Как назвать того, кто внутри - как снаружи? Превратился в соловья, защелкал и исчез, оставшись вдвое: вот наука! . .
Весь прозрачный, беззащитный от мух, открыл в себе дверь, налился печалью времен, вышел в пророки. Протянул им руку, они вытянулись цепочкой след в след, потекли из его живота. Чему можно научить, кроме себя?
. . . Став героями, многие из них разочаровались в учителе. Никакой он бы не ученый, говорили они, из профессоров его правильно выгнали. Он был дилетант по своей сути, слишком гордый тем, что едва не поспел к началу мира. Книги читал древник, кормил их непроверенной двусмысленностью. Фокусы с детьми - невелика добродетель. . .
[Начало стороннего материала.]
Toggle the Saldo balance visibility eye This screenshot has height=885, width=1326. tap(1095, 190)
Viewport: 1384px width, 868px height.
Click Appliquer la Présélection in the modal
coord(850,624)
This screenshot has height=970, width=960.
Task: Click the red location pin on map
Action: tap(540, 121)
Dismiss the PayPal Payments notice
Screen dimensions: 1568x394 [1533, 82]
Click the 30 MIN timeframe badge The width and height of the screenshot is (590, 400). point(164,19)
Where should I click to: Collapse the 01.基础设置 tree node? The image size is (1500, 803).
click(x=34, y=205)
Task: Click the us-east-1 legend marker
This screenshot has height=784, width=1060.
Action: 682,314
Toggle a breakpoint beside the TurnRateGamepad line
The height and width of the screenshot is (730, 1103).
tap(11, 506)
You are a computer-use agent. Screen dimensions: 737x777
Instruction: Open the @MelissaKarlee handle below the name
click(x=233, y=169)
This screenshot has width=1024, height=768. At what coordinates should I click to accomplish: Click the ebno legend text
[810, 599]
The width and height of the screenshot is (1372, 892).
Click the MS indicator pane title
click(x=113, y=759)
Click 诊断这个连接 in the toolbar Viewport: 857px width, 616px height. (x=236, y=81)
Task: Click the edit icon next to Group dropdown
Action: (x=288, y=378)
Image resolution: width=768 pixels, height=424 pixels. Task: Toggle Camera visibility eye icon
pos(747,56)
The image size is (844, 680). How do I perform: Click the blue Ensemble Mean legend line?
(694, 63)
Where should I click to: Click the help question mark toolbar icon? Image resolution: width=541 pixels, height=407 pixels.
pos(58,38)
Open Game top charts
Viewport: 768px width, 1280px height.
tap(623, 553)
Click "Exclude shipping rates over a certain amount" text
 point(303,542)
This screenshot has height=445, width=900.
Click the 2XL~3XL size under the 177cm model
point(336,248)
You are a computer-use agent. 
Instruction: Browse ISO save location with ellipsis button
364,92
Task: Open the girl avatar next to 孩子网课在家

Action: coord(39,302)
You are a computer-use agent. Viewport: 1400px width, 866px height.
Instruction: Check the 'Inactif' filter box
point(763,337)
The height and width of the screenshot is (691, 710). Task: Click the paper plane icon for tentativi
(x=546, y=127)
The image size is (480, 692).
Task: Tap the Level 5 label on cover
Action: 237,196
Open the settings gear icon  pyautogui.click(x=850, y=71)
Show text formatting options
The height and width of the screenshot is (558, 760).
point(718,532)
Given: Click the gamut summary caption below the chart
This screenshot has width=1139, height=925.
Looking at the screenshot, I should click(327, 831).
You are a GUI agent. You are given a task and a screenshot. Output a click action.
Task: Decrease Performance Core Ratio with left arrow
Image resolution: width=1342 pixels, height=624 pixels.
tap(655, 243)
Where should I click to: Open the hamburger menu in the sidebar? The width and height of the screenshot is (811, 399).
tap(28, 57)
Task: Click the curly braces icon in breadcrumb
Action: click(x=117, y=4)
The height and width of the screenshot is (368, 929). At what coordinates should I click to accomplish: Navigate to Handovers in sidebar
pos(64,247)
Кто, кроме него, мог неунывающим тоном провозглашать верность звездному небу и категорического императиву? Он завывал, взыскуя, читал стихи, протирал штаны своей утонченностью. Густел взгляд, душа его шуршала, как бумага на ветру. С отчетливым двойным зреньем полубога видел он прах лицедейства. Тогда начинал скандалить, призывать бездны, обращаться сквозь головы.
Нечесанный, огромный, в обрамлении поющих кузнечиков, вдохновенный, словно поэт, с бетховенской гривой волос, он то летал по вершинам дерев, то плясал по листве, не падал, даже не пригибал, вязал все со всем, не пользуясь веревочным силлогизмом, то стоял, как скала, как подвижник под желтой аномальной луной.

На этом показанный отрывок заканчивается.